(Some records)

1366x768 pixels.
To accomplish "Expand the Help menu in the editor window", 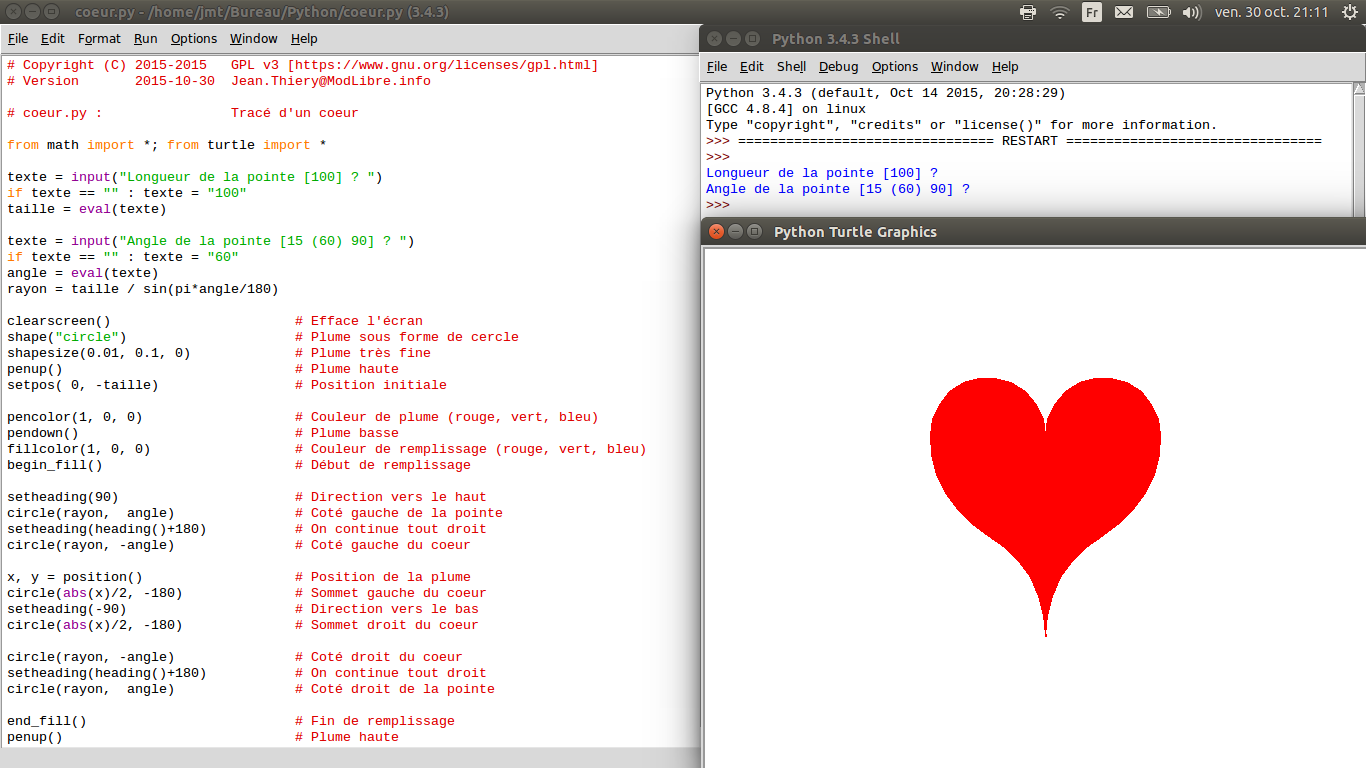I will [x=304, y=38].
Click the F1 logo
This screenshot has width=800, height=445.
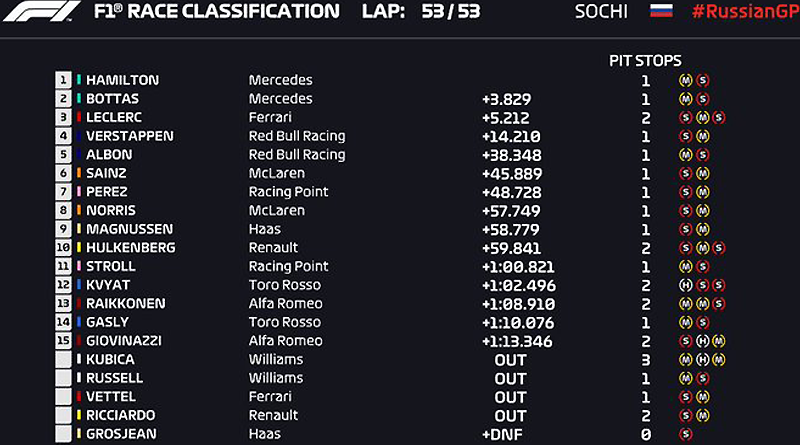click(x=41, y=11)
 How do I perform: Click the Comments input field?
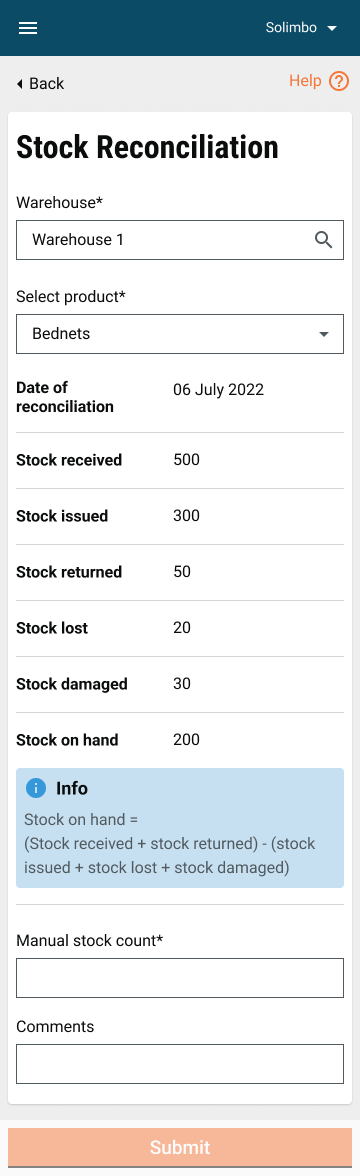[180, 1064]
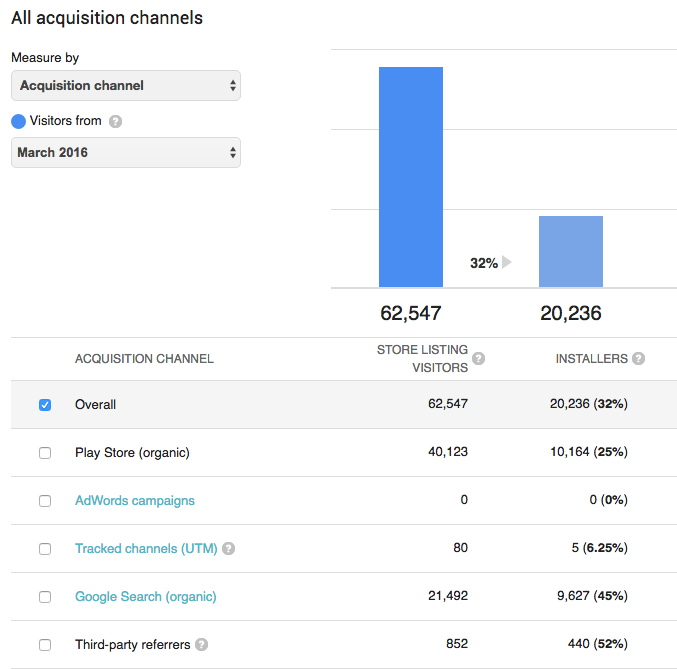Screen dimensions: 677x669
Task: Click the lighter installers bar in chart
Action: coord(571,252)
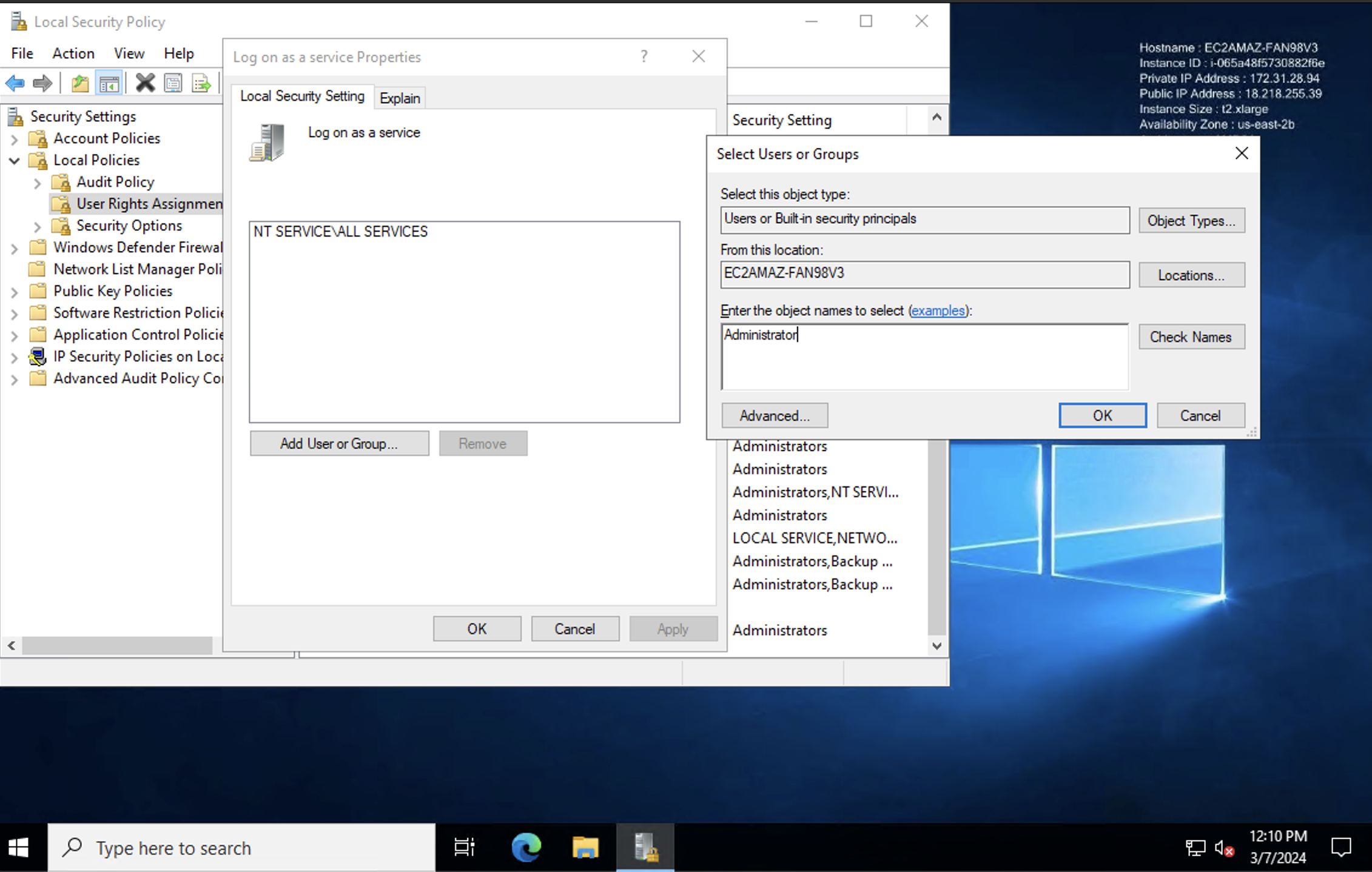Click the object names text field
The image size is (1372, 872).
pyautogui.click(x=924, y=358)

- _Task brief_
Copy out the lines word for word, beginning with the line containing "Click the F1 logo" and continuing through the end of the records. Omit the pictures from your copy.

- _Task result_
Click the F1 logo
This screenshot has width=800, height=445.
click(x=41, y=11)
 How do I perform: Click the Comments input field?
[180, 1064]
Screen dimensions: 677x669
Task: Click the lighter installers bar in chart
Action: coord(571,252)
Click the object names text field
The image size is (1372, 872).
pyautogui.click(x=924, y=358)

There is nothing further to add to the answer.